### [ASSIGNMENT]
Collect all lines from the records below that include the word "Service".

Stored entries
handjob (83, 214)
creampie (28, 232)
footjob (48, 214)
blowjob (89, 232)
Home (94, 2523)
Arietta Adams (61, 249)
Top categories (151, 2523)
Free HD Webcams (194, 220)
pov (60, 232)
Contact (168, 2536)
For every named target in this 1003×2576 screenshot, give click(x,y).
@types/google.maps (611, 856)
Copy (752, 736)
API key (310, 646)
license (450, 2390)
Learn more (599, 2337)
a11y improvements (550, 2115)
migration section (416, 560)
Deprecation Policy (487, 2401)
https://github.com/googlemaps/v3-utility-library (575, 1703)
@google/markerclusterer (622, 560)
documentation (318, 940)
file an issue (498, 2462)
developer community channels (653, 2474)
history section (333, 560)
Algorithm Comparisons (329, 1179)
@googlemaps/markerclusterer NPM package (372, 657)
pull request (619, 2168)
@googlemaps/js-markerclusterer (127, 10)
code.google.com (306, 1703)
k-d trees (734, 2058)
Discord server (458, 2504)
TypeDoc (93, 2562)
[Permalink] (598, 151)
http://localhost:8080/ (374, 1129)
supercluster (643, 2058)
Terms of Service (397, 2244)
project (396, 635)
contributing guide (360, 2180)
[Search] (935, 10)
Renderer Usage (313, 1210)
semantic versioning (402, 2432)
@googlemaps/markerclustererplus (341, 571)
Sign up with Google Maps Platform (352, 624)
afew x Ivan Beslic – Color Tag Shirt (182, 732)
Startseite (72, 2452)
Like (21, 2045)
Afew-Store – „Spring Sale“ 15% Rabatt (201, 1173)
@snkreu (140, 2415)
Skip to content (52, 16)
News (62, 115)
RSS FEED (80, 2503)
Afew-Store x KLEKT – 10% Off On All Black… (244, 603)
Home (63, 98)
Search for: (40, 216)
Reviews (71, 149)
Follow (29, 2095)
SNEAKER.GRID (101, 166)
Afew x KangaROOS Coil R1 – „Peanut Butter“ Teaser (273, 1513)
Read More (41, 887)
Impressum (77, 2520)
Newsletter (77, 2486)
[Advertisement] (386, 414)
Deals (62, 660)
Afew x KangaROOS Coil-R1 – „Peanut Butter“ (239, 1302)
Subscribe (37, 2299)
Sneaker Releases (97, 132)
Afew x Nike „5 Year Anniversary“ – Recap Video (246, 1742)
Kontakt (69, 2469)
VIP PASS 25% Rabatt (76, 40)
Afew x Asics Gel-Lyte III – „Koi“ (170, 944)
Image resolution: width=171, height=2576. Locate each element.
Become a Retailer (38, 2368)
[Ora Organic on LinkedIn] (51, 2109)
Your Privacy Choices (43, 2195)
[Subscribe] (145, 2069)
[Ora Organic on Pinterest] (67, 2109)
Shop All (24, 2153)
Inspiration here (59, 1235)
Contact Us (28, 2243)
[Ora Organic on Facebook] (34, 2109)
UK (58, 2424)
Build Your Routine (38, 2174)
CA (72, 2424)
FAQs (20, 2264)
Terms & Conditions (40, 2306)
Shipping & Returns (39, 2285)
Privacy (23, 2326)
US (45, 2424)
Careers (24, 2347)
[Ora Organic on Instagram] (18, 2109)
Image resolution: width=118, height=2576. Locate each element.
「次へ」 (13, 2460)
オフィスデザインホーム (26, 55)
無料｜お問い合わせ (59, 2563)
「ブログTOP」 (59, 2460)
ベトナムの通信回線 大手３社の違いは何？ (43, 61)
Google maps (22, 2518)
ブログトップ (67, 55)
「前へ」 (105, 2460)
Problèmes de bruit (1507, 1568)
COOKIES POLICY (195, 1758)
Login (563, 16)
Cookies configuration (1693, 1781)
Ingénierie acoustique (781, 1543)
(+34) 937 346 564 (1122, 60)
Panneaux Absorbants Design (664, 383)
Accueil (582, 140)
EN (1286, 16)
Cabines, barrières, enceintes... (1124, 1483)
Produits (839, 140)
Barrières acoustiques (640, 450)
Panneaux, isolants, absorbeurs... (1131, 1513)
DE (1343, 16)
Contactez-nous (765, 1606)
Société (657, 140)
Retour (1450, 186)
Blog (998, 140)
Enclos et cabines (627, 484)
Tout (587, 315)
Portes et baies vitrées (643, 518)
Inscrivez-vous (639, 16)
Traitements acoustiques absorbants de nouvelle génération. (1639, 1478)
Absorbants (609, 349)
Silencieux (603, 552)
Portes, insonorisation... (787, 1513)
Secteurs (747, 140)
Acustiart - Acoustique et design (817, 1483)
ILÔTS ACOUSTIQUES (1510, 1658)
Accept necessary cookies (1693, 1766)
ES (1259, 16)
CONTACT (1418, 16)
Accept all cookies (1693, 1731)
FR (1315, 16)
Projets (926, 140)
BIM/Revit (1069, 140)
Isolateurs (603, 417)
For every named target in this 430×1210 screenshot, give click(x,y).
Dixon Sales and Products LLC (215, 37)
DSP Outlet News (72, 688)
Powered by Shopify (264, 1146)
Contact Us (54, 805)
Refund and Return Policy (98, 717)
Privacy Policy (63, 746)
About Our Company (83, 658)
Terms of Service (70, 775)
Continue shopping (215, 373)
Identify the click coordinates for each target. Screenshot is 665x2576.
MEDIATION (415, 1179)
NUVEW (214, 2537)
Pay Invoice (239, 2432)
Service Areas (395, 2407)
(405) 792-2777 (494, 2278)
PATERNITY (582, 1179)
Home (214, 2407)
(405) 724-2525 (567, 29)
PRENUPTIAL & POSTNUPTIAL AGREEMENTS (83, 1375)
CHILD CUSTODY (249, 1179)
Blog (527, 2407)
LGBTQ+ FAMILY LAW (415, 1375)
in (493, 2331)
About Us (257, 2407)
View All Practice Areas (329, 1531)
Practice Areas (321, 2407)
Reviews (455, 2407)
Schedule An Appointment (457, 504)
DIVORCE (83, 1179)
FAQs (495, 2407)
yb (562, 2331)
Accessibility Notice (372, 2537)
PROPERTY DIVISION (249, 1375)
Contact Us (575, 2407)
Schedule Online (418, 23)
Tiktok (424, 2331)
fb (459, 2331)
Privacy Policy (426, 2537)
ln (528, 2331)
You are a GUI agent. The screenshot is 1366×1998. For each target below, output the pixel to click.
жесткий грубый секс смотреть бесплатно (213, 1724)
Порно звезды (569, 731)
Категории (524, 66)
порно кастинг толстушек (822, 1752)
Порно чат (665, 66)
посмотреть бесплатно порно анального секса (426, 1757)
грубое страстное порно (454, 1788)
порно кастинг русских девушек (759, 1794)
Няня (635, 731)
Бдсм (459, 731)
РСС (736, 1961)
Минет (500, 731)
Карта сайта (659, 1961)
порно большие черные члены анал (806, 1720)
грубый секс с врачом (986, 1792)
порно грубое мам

### [WRITTEN SOLUTION]
Terms of Service (397, 2244)
Terms of Service (70, 775)
Service Areas (395, 2407)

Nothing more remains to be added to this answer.